There was a new feature in WordPress 4.7 Beta 1 that allowed users to search, preview and install themes from the customizer. This feature was a part of five feature projects that were approved for merge last month. The changes were made to combine the theme browsing and customizing experience.
This feature was removed in WordPress 4.7 Beta 2. Helen Hou-Sandí, WordPress 4.7 release lead, reverted the feature after collecting feedback. Some of the reasons to revert the feature consists of:
- Not fully supported in mobile devices.
- Lack of ability to close the feature accordion.
- Checkmarks are overlaid on top of the search form.
- The full-screen and reload experience isn’t polished.

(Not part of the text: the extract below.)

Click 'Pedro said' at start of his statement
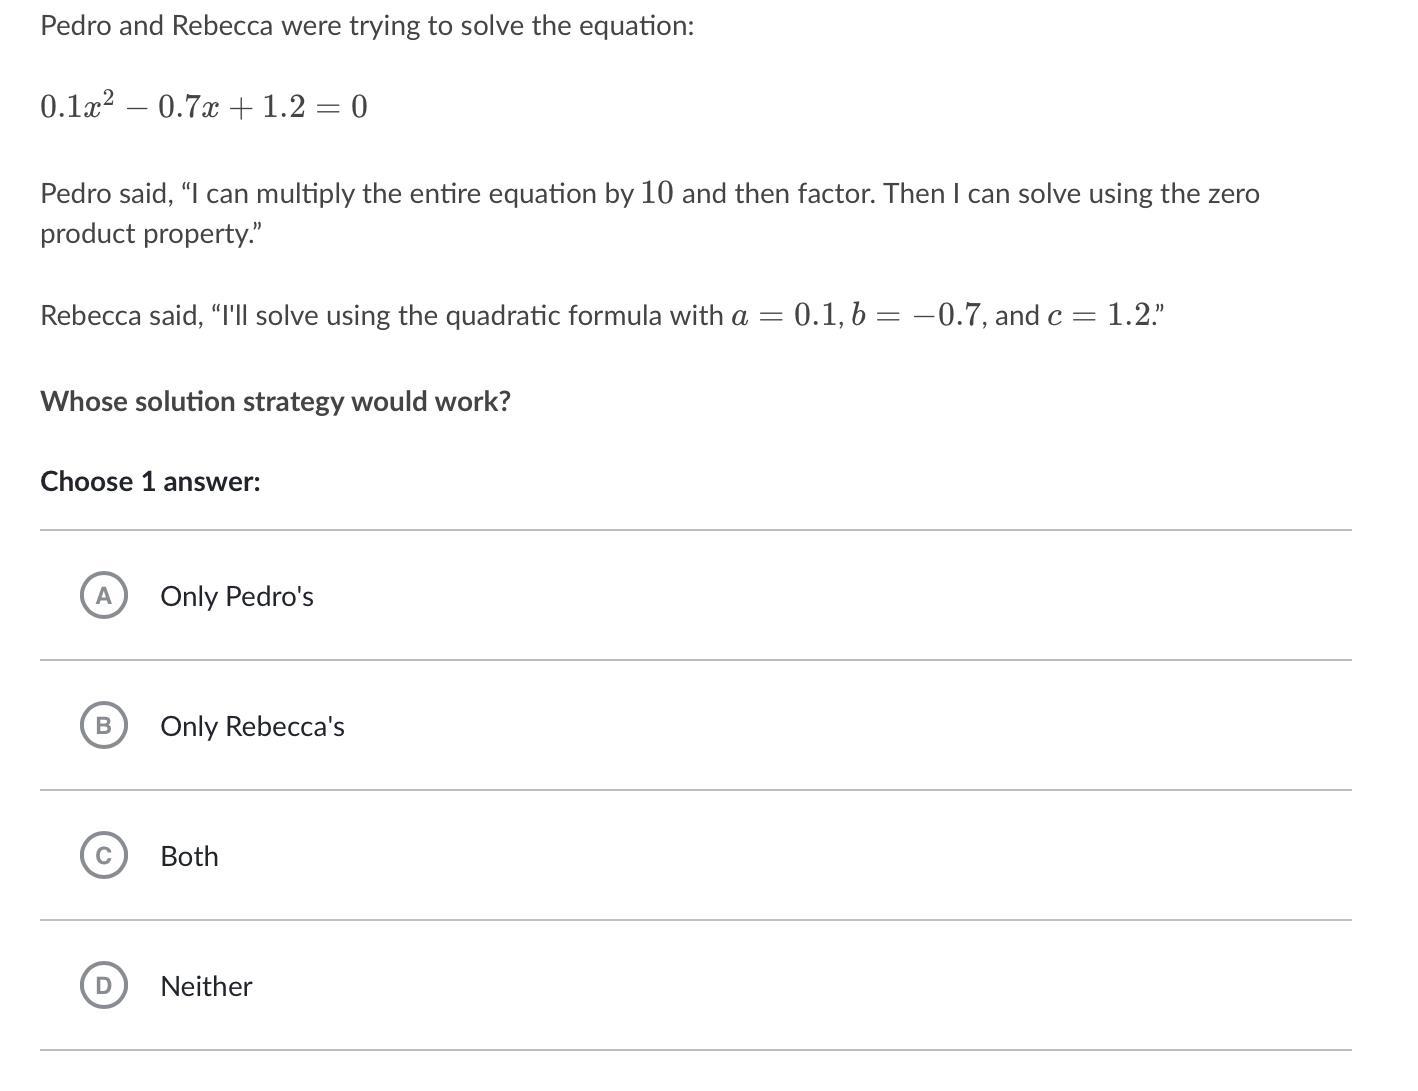This screenshot has width=1418, height=1091. click(x=106, y=194)
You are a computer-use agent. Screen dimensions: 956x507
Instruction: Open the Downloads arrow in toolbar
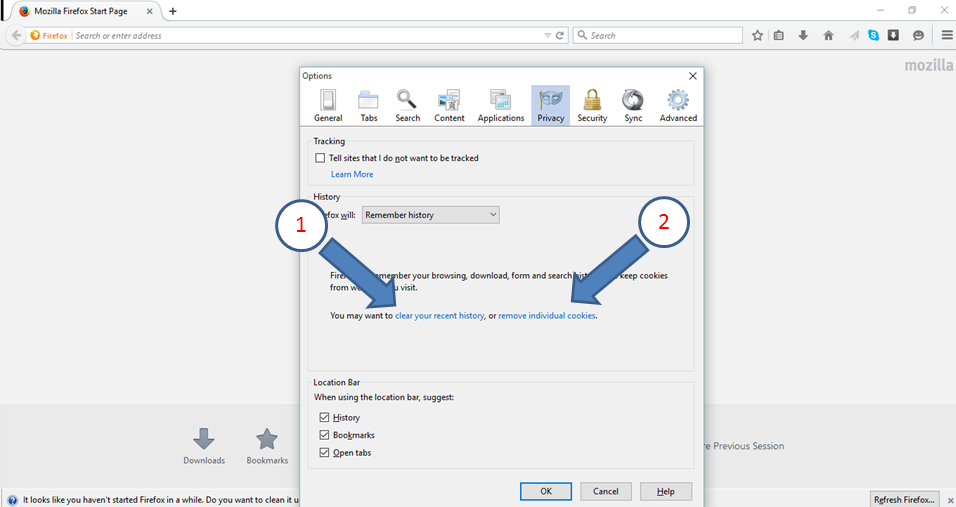tap(803, 35)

According to Hou-Sandí, there is not much time to develop and polish the design to make it sufficient for WordPress 4.7. Nick Halsey, who helps in maintaining the Customizer component, wasn’t quite happy with the decision.
Halsey expressed displeasure saying,” Abruptly deciding to pull something without allowing any opportunity to improve things or even bring it up in a weekly dev chat is ridiculous.”
He further adds,” The way that this has been handled is frankly disrespectful and insulting to me, to the point that I am unlikely to contribute further until whenever a version of this is back in trunk.”
Samuel Sidler, Apollo Team Lead at automatic, reacted to Halsey supporting Hou-Sandí’s decision.
Sidler said, “Making a decision to pull a highly visible feature is hard, but, as you know, it’s ultimately one that the release lead should make as it’s their release and they have the best overall view.”
Weston Ruter, who also helps in maintaining the Customizer component, asked if the revert could be reversed if patches to outstanding issues were included.
“No – if this were a matter of problems that have defined solutions already then the course of action would not have been a revert,” Hou-Sandí responded. Further she said, “I know that it would feel better to have something more than “my gut (and the guts of others) say no”, but if there was more definition to the problems then we may not have been in a position where reverting from this release was the only sane thing to do.”
When being questioned about the changes so many times, Helen replied saying, “I can accept that I could have put more time and effort into figuring out how to couch this, but I don’t see that the technical outcome would have been any different and I’m certainly not going to add something I consider not-quite-baked back into software we’re shipping to 27% of the web because somebody decided to pile on and be disrespectful.”
The feature has been removed and the milestone has been changed from WordPress 4.7 Beta 2 to Future Release.